In fact, Olympic golf also compared favourably against the Majors, the only exception being the 2014 Ryder Cup in Medinah. “Bigger than the Masters, bigger than all the others,” Scanlon said. “For a first-time event, it’s pretty good.”
“The total coverage came to 658.1 broadcast hours, reaching a unique viewership of over 285 million people having watched at least five minutes of Olympic Golf coverage. This means that 7% of the population watched a significant amount of golf coverage.”
In addition, the gender balance was also more neutral than expected. The Olympics is one of the rare ocassions that almost reaches gender balance both in participation and in fan engagement. This is an opportunity. The challenge, according to Scanlon, is to encourage this broad, new audience to become a permanent member of the game.
He said: “The spike in fan engagement and interest around the Olympics presents a great opportunity for golf to spread awareness, understanding and inspire interest among those unfamiliar with golf.”
Scanlon explained that normally golf attracts fans only during tournaments. The attention is higher in one-week periods, but with the Olympics the attention lingers. People start to speak about the Olympics ahead of the Games and continue after. He challenged the golf industry to rethink its communication strategies ahead of the Tokyo Olympics. He wants to be sure that golf will capitalise on this opportunity in 2020 to bring more players to the Game.
“That is our challenge,” he said. “Now we know that we have this time window and we need to make a strategy to use that.”
The media attention that the tournament in Rio attracted convinced the International Olympic Committee and the television rights holders that golf should continue to be part of the Olympic Games.
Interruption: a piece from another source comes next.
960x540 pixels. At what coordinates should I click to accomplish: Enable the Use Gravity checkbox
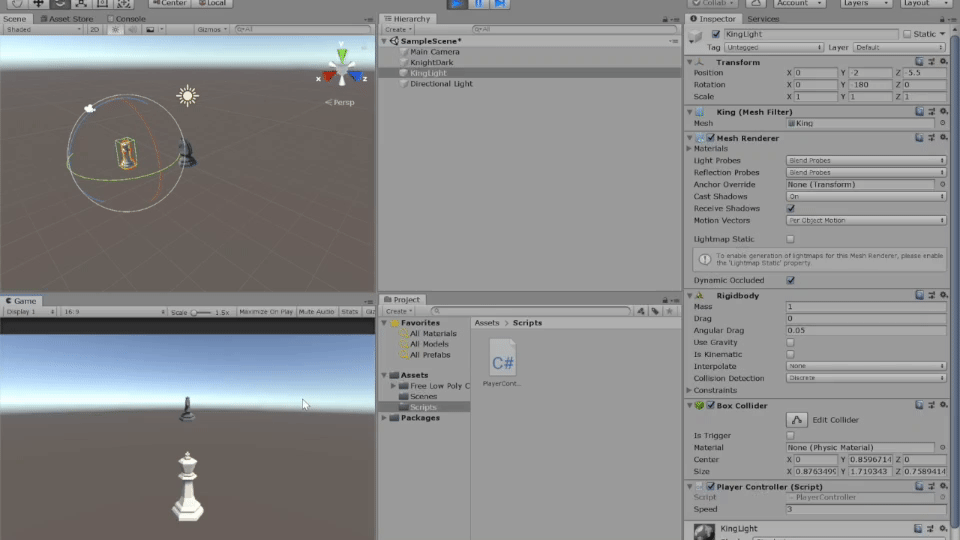point(791,342)
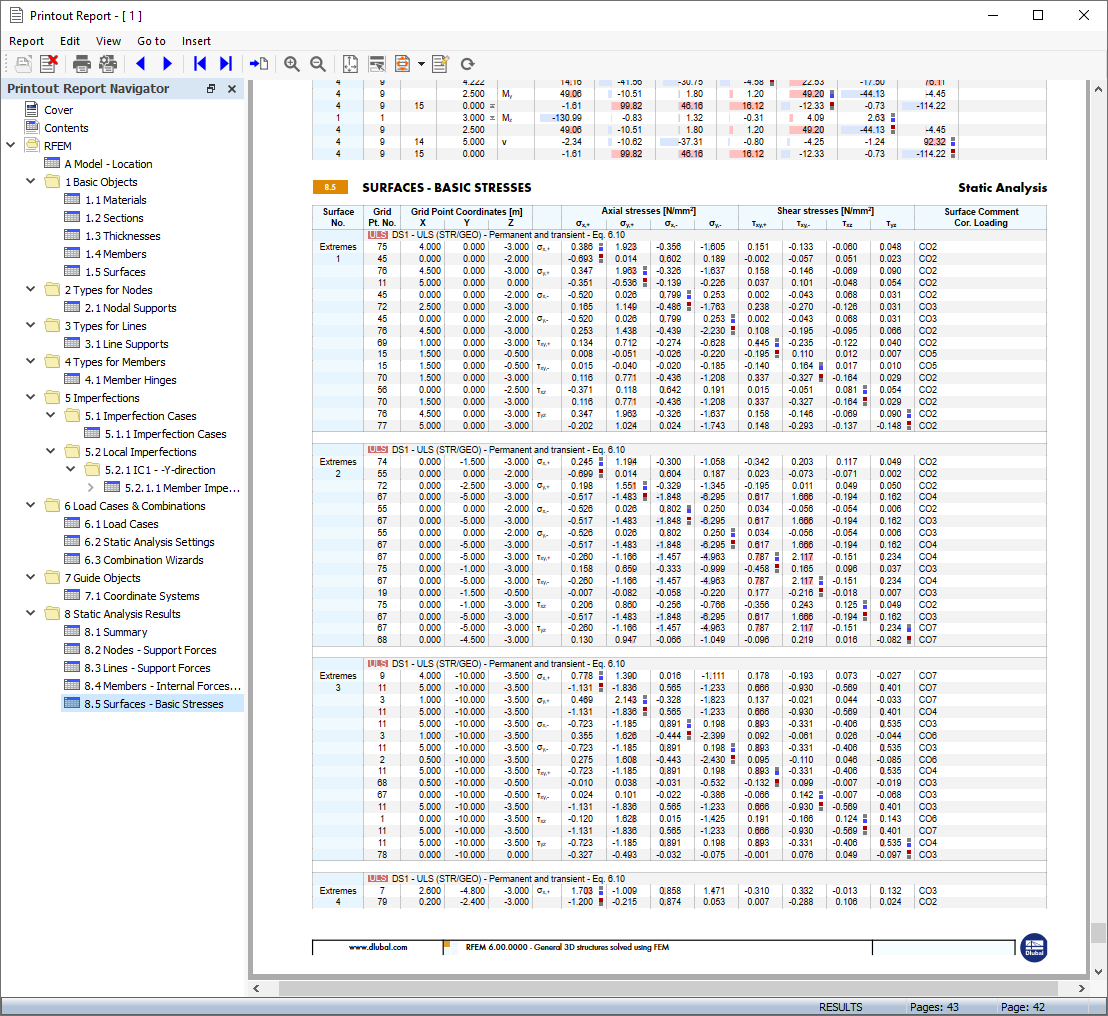
Task: Select 6.1 Load Cases tree item
Action: click(x=121, y=524)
Moreover, the commitment of the athletes towards the Olympics showed the importance of the event.
If golf didn’t have strong roots in Brazil, the situation is totally the opposite in 2020, as Japan is the second biggest golf market worldwide. As such, the road to the next Games might seem a bit easier than to Rio, but Scanlon and the organising committee want to ensure all the details are considered.
For example, the location. In Rio, the course was close to the Olympic Village, but golfers will have to travel 70 kilometres when in Tokyo. The competition format and field size will remain the same, as well as the qualification criteria. Overall, Scanlon highlighted his trust in the process. He was also pleased that golf took major steps in anti-doping work during and after Rio 2016.
There was also the challenge of fitting the Olympics into the tight schedule of the professional golf tours, though this has been amended. Now, one of the four majors will be moved to create a more comfortable tournament calendar.
Golf’s Olympic future looks bright. It’s set to appear in Paris 2024 — at the Le Golf National, which hosted the 2018 Ryder Cup — and it’s almost assured of a place at Los Angeles 2028. Whatever the future holds, at least everything is seemingly on track for Tokyo 2020. Whether all the elite players play at the Olympics remains to be seen. But at least we can ask Justin Rose whether he prefers major winner or Olympic gold medallist.